In a retrospective study of patients with IHCA, elevated lactate level post-ROSC was associated with mortality. When combined with the need for vasopressors post-ROSC, mortality was significantly higher in the elevated lactate group. However, the ability to discriminate between survivors and non-survivors appeared to be only moderate in this IHCA cohort. 26 One key difference between the respective study populations is that the IHCA study was limited to those requiring mechanical ventilation after ROSC. By limiting to a population that may be more critically ill at baseline, this may account for the discrepancy in predictive value between the two groups. 26
In addition to lactate levels, the decrease in lactate has been investigated as a potential surrogate marker for adequate tissue perfusion after ROSC. A retrospective observational cohort study examined the prognostic strength of lactate clearance measured as early as 3 h post-arrest. This showed that lactate clearance at the third hour post-arrest was significantly higher in patients who survive the first 24, 48, and 72 h. 29 Lactate clearance was not significantly different between survivors and non-survivors in the long term (1 month and 3 months post-cardiac arrest).

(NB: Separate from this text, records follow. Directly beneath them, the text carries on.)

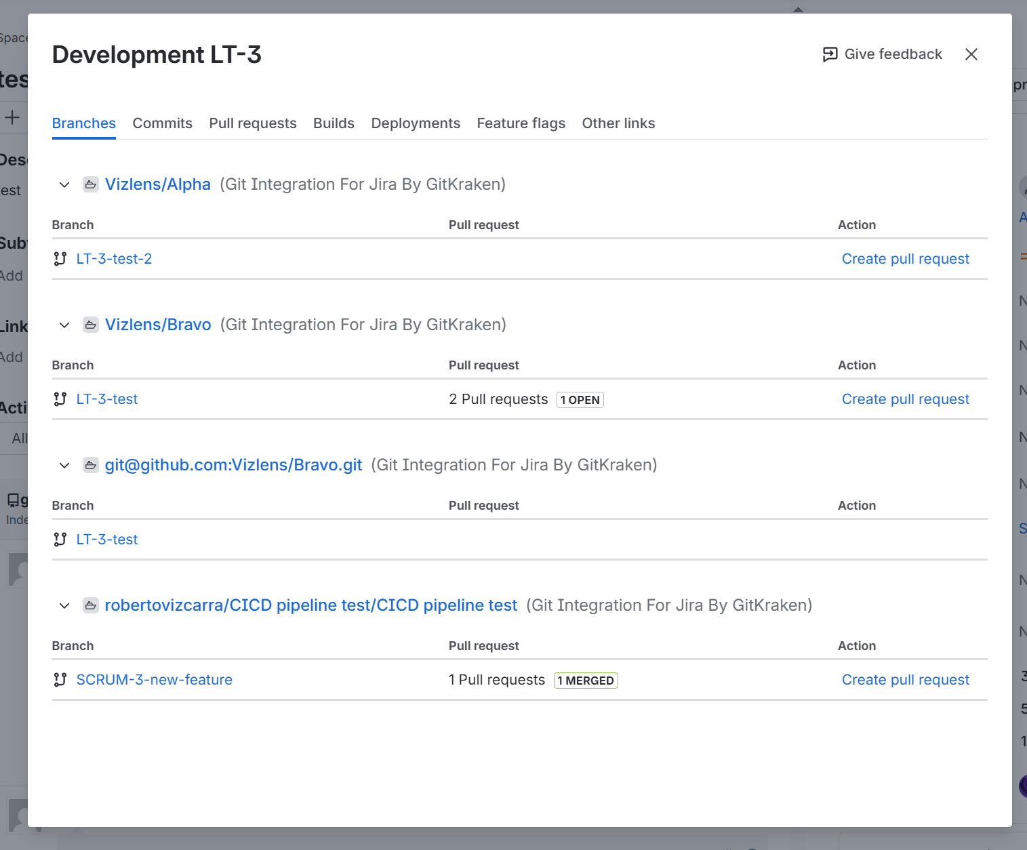Create pull request for LT-3-test-2 branch

(905, 259)
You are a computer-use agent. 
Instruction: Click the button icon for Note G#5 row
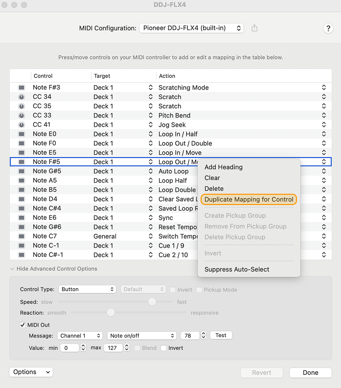click(22, 171)
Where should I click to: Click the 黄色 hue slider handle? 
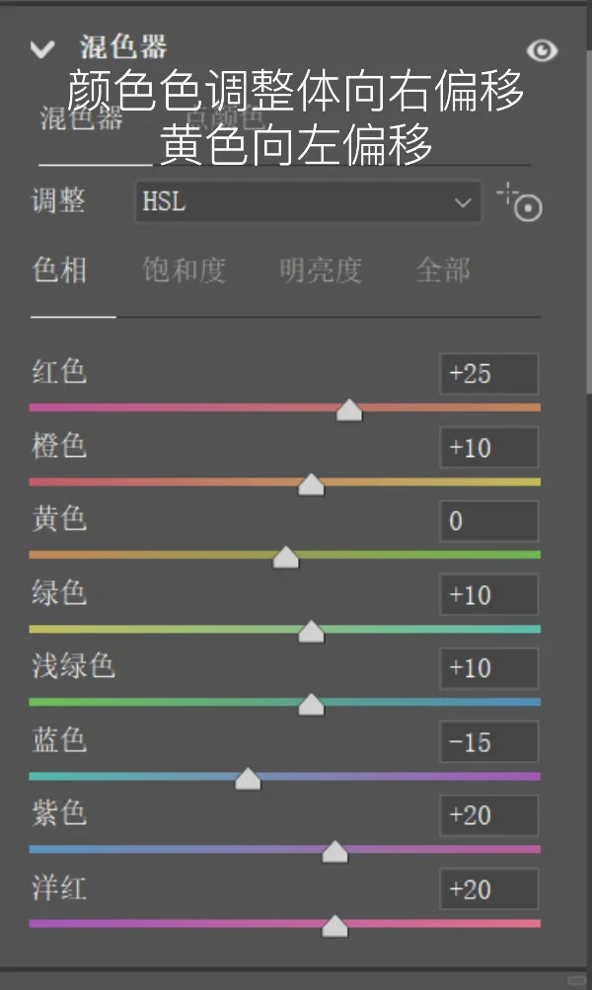point(286,558)
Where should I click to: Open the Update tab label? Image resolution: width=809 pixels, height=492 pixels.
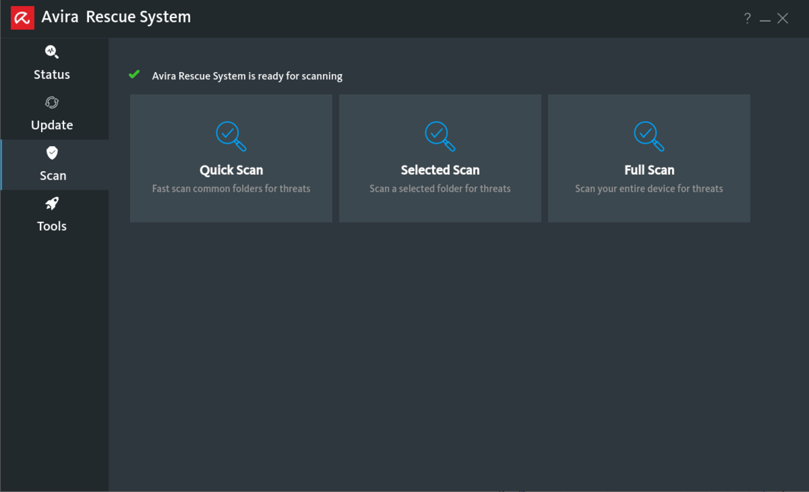pos(52,125)
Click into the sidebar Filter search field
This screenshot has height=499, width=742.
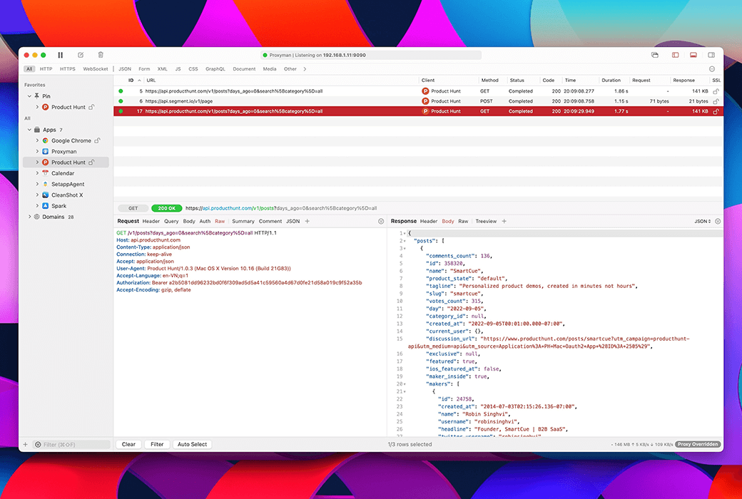(x=68, y=445)
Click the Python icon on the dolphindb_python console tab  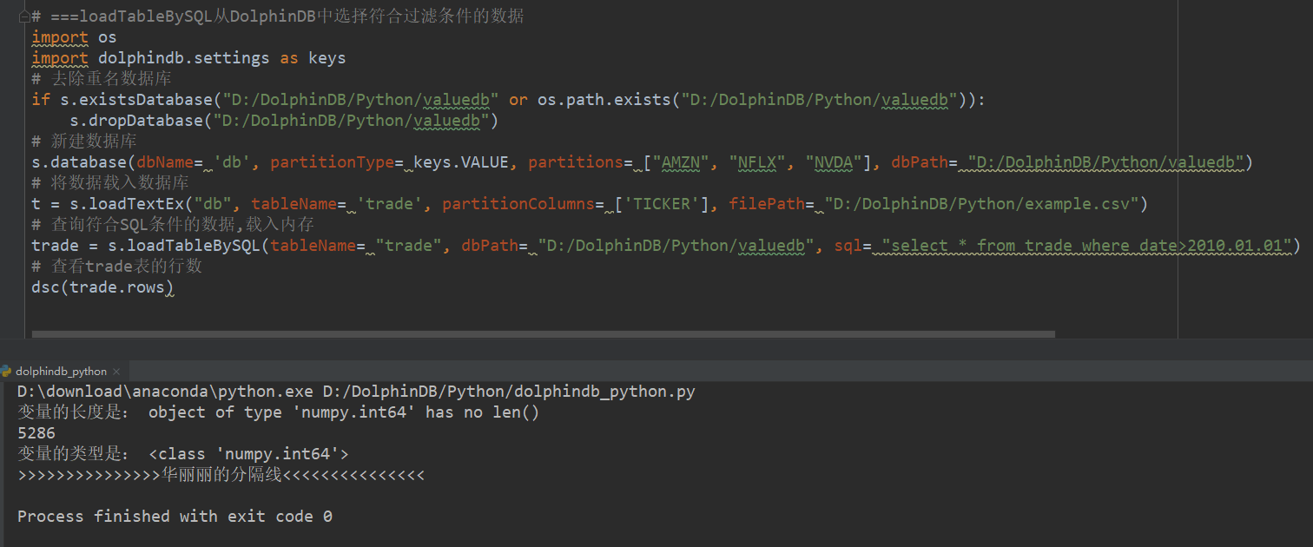click(x=7, y=371)
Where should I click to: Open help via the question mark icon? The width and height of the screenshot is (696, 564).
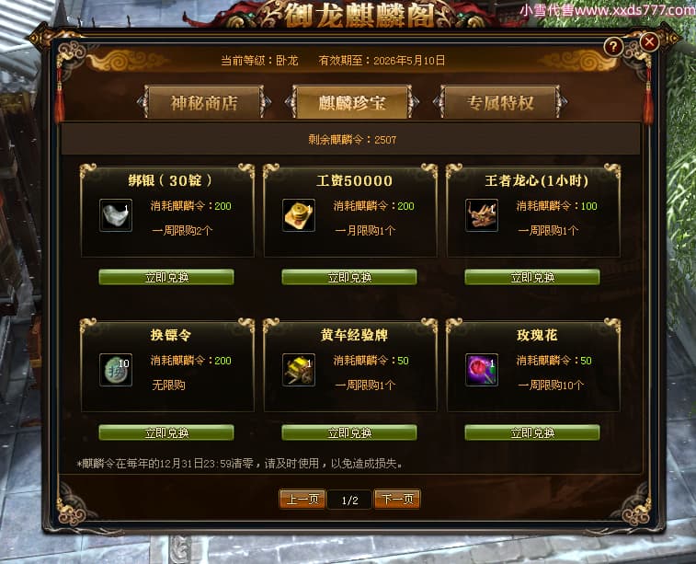(613, 46)
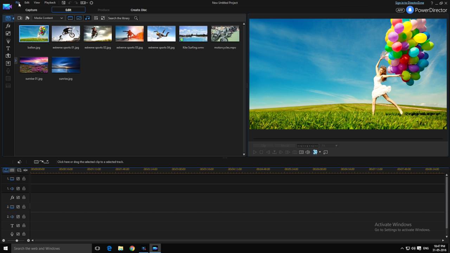The height and width of the screenshot is (253, 450).
Task: Lock the first audio track
Action: 24,188
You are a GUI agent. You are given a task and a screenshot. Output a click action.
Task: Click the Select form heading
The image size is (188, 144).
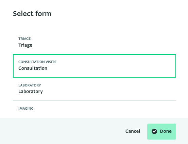pyautogui.click(x=32, y=14)
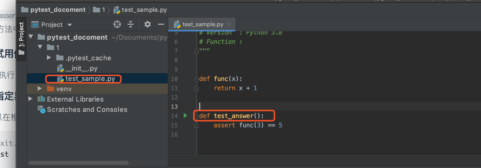Click the Project panel horizontal scrollbar
Image resolution: width=481 pixels, height=168 pixels.
point(79,163)
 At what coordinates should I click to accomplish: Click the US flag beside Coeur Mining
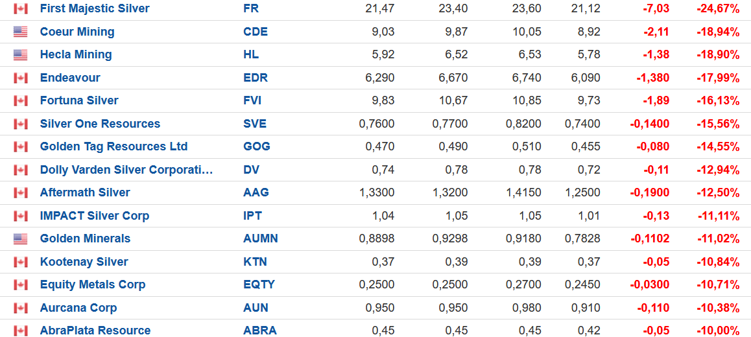click(21, 32)
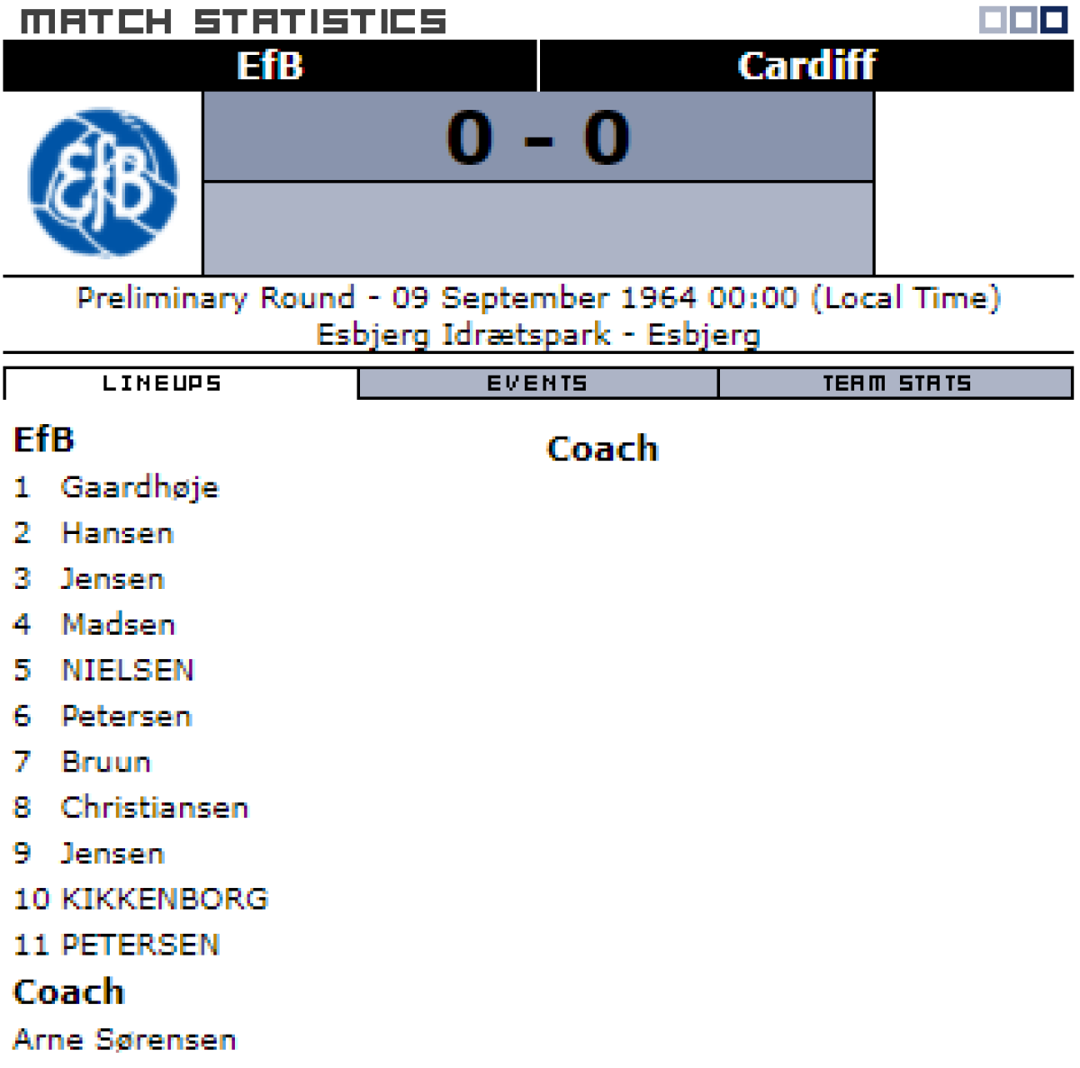Click the Cardiff team name header

[x=806, y=66]
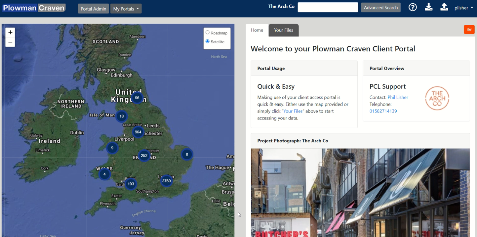Click the 964 cluster marker near Manchester
The image size is (477, 237).
138,132
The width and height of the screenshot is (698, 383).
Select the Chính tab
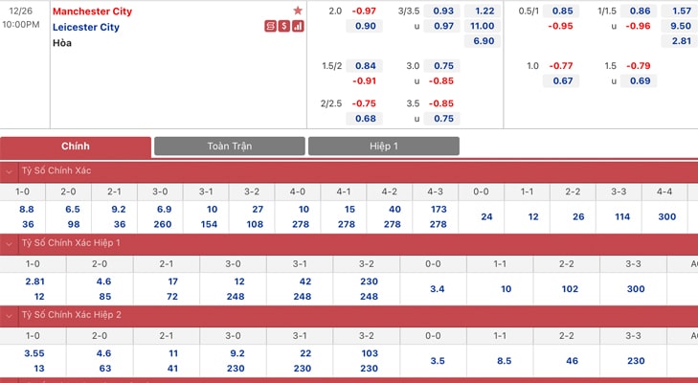(x=76, y=146)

When combined with other factors such as bystander cardiopulmonary resuscitation (CPR), age, and initial shockable rhythm, lactate clearance may allow for a more accurate prediction of long-term survival. 29
A prospective multicenter trial of patients with OHCA demonstrated that a greater percent lactate reduction over the first 12 h post-cardiac arrest was associated with lower mortality and a good neurologic outcome among patients who survived to hospital discharge. 25 The use of lactate clearance as an endpoint of resuscitation may show some utility in prognostication and warrants further investigation.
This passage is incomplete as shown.